Short task =>
In the material, starting at the line containing "Image resolution: width=572" and ending at the line containing "will (282, 162).", switch "subtitle" to "heading" and write those lines out again with nothing else changed.

Extracted material =>
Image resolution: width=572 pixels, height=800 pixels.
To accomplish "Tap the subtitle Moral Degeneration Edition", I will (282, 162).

* * *

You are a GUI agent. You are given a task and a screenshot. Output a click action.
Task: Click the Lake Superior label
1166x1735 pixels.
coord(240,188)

Correct result =>
Image resolution: width=572 pixels, height=800 pixels.
To accomplish "Tap the heading Moral Degeneration Edition", I will (282, 162).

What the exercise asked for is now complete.